** begin Material to process **
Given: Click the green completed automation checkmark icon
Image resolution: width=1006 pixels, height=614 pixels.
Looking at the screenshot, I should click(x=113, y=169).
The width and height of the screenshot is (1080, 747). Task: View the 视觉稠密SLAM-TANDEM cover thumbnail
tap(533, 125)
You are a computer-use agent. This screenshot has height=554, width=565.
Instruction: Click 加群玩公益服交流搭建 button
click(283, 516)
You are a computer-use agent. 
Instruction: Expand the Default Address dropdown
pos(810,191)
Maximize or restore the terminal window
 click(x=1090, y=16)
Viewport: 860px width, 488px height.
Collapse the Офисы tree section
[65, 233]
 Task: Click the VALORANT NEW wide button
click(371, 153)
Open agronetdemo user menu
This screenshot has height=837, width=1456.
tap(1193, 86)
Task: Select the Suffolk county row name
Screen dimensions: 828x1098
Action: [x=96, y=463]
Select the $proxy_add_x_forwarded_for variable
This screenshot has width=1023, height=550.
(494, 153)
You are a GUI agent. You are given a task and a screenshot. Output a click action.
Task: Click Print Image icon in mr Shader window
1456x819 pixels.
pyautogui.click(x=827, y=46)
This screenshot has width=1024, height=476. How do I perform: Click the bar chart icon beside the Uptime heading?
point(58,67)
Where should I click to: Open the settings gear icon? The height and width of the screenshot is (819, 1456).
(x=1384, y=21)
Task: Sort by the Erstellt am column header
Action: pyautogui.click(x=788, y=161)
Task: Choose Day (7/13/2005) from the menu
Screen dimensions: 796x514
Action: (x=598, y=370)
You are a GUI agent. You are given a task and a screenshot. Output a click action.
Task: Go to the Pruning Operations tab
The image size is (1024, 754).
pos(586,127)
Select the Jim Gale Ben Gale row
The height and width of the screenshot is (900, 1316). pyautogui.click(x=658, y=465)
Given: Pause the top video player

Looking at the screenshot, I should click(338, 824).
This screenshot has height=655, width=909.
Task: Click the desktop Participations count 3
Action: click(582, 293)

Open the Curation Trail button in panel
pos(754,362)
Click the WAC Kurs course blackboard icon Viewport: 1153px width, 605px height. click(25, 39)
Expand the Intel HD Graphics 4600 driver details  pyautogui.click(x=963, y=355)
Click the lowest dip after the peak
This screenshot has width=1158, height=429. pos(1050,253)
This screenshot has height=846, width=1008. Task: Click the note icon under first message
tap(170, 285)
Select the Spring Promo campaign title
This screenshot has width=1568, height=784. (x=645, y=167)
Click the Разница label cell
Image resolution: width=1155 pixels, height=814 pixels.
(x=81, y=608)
** end Material to process **
Exercise requirements. Starting at the line that contains "Select the Jim Gale Ben Gale row", repeat every line exactly through the end of the items.

Solution to the exercise.
Select the Jim Gale Ben Gale row
The height and width of the screenshot is (900, 1316). pyautogui.click(x=658, y=465)
Given: Pause the top video player

Looking at the screenshot, I should click(338, 824).
This screenshot has height=655, width=909.
Task: Click the desktop Participations count 3
Action: click(582, 293)

Open the Curation Trail button in panel
pos(754,362)
Click the WAC Kurs course blackboard icon Viewport: 1153px width, 605px height. click(25, 39)
Expand the Intel HD Graphics 4600 driver details  pyautogui.click(x=963, y=355)
Click the lowest dip after the peak
This screenshot has width=1158, height=429. pos(1050,253)
This screenshot has height=846, width=1008. Task: Click the note icon under first message
tap(170, 285)
Select the Spring Promo campaign title
This screenshot has width=1568, height=784. (x=645, y=167)
Click the Разница label cell
Image resolution: width=1155 pixels, height=814 pixels.
(x=81, y=608)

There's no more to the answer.